__Requests__.
1. Decide whether each statement below agrees with the forum thread on climate change. Answer yes or no for each, and quote the exact words from the thread that decide it.
(a) Notold63 mentions a 13th-century monk's diary about tending olive groves in Germany.
(b) Camel923 says three global ice ages ended with global warming before industrialization.
(c) According to the quoted study summary, the study claimed to find 40 percent more warming in the oceans.
2. Copy the records exactly, starting at the line containing "This screenshot has width=1744, height=911." and continuing down to the end of the records, with both ends included. Leave the pictures out.

__Text to read__.
+ + +

Confirming what most already suspected


----------



## SOCOM42 (Nov 9, 2012)

The heads of some of the demonrats should be stuffed into the particle stream of the collider.

How can they say that the polar ice caps are melting in one sentence the physical evidence is produced,

Showing that the Ross ice shell has increased by thousands of square miles?

They have claimed the California drought was man made, now will they claim the flooding also???


I read the article, was to the point and expressed much of my opinion for years.


----------



## Notold63 (Sep 18, 2016)

I have long believed that the whole "man made climate change" movement was nothing more then a scheme for government control and income redistribution. I would like to point out that there is a diary from a monk in the 13th century describing his tending the olive groves in GERMANY! For those who didn't catch the importance of that, presently there are NO olive groves in Germany and haven't been for well over 500 hundred years because it is too cold there.


----------



## Camel923 (Aug 13, 2014)

It is the sun stupid. 4 global ice ages each ended with global warming prior to industrialization. And how much time and money was spent on this horse hockey?


----------



## inceptor (Nov 19, 2012)

Notold63 said:


> I have long believed that the whole "man made climate change" movement was nothing more then a scheme for government control and income redistribution. I would like to point out that there is a diary from a monk in the 13th century describing his tending the olive groves in GERMANY! For those who didn't catch the importance of that, presently there are NO olive groves in Germany and haven't been for well over 500 hundred years because it is too cold there.





Camel923 said:


> It is the sun stupid. 4 global ice ages each ended with global warming prior to industrialization. And how much time and money was spent on this horse hockey?


HEY! Don't be confusing the issue with facts. It's the feeling that matter. :vs_sob:


----------



## RedLion (Sep 23, 2015)

More evidence that man made climate change bo-bo's are liars.



> It's climate hysterics who are in denial, not skeptics


https://www.americanthinker.com/blog/2018/10/its_climate_hysterics_who_are_in_denial_not_skeptics.html


----------



## RedLion (Sep 23, 2015)

Lying lefties as always....



> MATH ERROR: Scientists Admit 'Mistakes' Led To Alarming Results In Major Global Warming Study





> •Scientists behind a headline-grabbing climate study admitted they "really muffed" their paper.
> •Their study claimed to find 60 percent more warming in the oceans, but that was based on math errors.
> •The errors were initially spotted by scientist Nic Lewis, who called them "serious (but surely inadvertent) errors."


https://dailycaller.com/2018/11/14/scientists-mistakes-global-warming/


----------



## RedLion (Sep 23, 2015)

A reminder that the lefties have been using their continuously morphing lie about climate for over a 100 years. Strange how it is never based in fact and always changing....

+ + +

__Material for the task__.
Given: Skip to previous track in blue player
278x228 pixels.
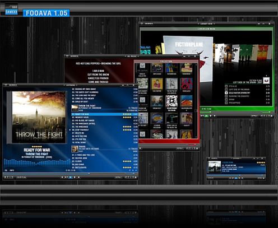Looking at the screenshot, I should click(x=62, y=177).
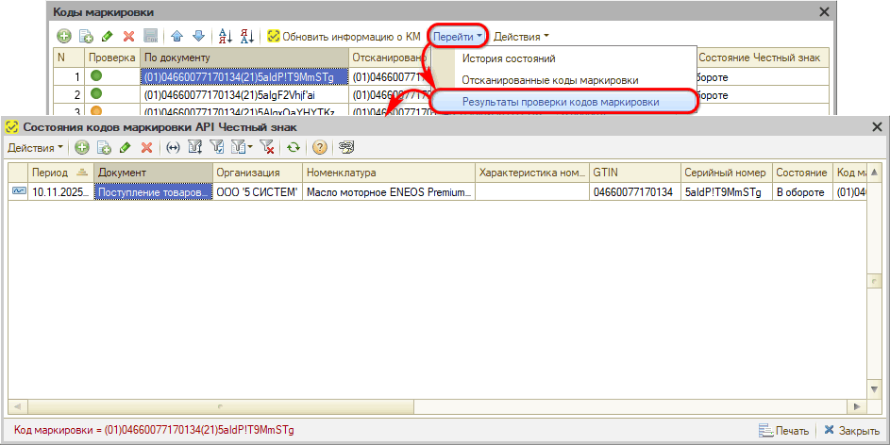The height and width of the screenshot is (445, 890).
Task: Sort ascending with the A-Z icon
Action: 226,37
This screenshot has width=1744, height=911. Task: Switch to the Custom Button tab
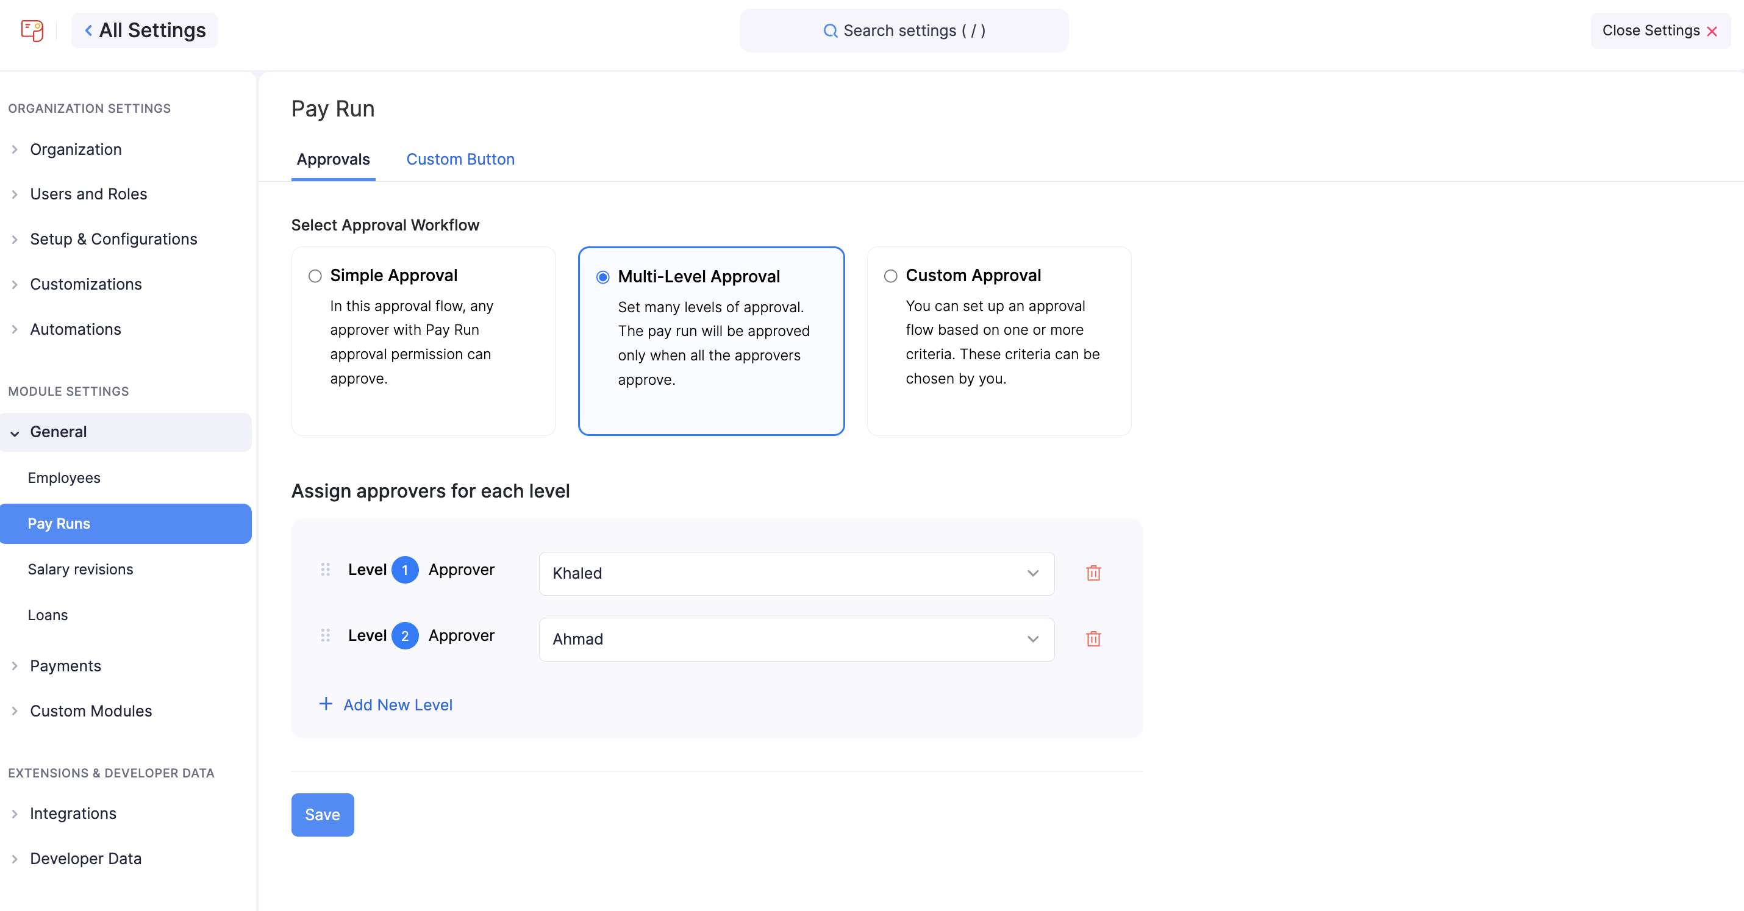460,159
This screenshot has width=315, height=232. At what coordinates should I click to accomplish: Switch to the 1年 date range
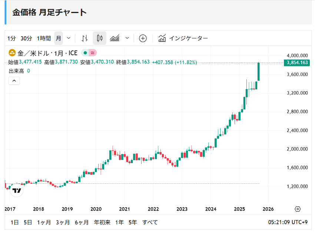click(119, 222)
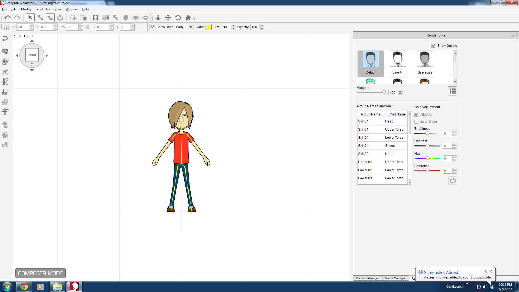
Task: Expand the Home icon dropdown arrow
Action: [x=194, y=19]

+ + +

__Answer set__.
1.
(a) Yes: "there is a diary from a monk in the 13th century describing his tending the olive groves in GERMANY!"
(b) No: "4 global ice ages each ended with global warming prior to industrialization."
(c) No: "Their study claimed to find 60 percent more warming in the oceans"

2.
This screenshot has width=1744, height=911. Task: Switch to the Custom Button tab
460,159
This screenshot has width=315, height=232. At what coordinates should I click to accomplish: Switch to the 1年 date range
click(119, 222)
Task: Expand the Home icon dropdown arrow
Action: [x=194, y=19]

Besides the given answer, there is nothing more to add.